O antigo presidente da Ongoing, Nuno Vasconcellos, disse esta quinta-feira que o “BCP é um banco mentiroso”, durante uma audição na Comissão Eventual de Inquérito Parlamentar às perdas registadas pelo Novo Banco e imputadas ao Fundo de Resolução.

Questionado pela deputada do Bloco de Esquerda Mariana Mortágua, que disse que o BCP o acusava de "insolvência culposa", o empresário começou por dizer que “quem tem dívidas é a Ongoing”.

Os bancos pediam garantias e nós demos, acedemos a todas as solicitações a todos os credores”, salientou.

 

Se o BCP me acusa então o BCP é um banco mentiroso”, referiu, garantindo ainda que a história está “mal contada”.

“Eu tenho emails para o presidente [do BCP]", realçou, assegurando depois que deu “uma garantia pessoal, um aval pessoal de 10 milhões de euros para cobrir juros”.

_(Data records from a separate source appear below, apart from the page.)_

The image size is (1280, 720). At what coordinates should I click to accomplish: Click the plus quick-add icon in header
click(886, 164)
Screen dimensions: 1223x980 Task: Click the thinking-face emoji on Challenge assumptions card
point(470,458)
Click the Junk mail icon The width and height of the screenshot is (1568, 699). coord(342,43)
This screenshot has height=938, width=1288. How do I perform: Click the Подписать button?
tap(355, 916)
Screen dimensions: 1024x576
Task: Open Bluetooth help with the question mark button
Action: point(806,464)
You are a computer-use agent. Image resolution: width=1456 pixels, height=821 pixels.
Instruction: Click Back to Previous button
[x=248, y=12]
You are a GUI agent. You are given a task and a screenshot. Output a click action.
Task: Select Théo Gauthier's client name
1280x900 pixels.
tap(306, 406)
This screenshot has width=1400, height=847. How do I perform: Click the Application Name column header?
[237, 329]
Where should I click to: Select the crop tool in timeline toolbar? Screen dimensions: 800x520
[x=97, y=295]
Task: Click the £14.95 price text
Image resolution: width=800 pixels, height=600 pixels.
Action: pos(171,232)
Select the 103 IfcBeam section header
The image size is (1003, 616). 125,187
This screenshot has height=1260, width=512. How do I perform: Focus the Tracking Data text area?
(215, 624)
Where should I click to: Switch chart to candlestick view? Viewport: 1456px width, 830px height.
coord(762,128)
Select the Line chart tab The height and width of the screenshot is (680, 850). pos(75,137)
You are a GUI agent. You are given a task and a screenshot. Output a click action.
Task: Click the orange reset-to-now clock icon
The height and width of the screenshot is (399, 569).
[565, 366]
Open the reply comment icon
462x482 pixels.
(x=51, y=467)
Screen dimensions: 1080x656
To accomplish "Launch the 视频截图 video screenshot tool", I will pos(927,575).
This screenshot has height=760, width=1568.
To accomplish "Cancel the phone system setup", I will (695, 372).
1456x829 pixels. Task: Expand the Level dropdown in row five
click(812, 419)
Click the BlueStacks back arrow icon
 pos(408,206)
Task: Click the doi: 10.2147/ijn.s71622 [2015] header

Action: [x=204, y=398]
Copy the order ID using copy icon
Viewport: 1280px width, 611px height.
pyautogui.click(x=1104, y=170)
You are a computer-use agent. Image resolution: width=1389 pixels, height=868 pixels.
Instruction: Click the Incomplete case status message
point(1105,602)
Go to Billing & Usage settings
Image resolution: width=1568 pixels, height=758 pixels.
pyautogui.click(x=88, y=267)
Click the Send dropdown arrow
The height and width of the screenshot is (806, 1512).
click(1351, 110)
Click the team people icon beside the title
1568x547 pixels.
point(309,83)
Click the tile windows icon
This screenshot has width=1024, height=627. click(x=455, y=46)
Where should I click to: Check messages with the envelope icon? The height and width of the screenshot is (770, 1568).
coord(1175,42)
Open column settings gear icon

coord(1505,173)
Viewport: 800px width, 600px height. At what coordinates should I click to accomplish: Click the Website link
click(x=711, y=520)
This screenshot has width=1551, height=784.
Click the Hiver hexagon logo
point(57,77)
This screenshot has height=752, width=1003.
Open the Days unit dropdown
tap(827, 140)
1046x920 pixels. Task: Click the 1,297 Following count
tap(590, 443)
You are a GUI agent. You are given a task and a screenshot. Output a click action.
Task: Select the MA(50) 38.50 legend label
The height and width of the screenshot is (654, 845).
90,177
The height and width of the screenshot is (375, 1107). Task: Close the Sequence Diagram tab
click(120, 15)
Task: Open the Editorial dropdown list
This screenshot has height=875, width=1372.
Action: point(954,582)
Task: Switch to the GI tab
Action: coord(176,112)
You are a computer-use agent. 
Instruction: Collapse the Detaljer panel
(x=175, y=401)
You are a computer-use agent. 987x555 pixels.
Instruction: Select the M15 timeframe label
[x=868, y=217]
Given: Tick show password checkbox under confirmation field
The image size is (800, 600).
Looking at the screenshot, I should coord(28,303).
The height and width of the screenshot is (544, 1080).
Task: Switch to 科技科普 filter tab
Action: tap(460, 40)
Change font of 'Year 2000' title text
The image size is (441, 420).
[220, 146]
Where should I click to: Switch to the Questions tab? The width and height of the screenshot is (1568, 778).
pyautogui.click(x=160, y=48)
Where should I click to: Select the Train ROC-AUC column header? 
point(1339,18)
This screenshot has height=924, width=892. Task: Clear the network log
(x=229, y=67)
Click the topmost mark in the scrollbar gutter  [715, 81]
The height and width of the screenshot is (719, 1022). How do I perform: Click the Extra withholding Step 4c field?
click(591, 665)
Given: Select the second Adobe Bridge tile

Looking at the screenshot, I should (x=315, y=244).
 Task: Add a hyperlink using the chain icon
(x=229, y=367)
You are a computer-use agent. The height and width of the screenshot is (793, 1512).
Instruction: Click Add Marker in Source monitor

“Muito mais tarde fui com o presidente do Banco Pactual, a pedido do presidente do BCP, para ir lá comprar a dívida” disse Nuno Vasconcellos, garantindo ter feito “uma oferta de 140 milhões de euros para compra de crédito que o Banco Pactual queria comprar” e que terá sido "recusada" pelo BCP.

Depois da falência da Ongoing chegamos a acordo e os créditos foram comprados por 80 milhões de euros, foram dois ativos que foram dados, que estão no balanço do BCP que aceitou”, salientou.  

A minha família "tinha ativos imobiliários que ficaram no BES”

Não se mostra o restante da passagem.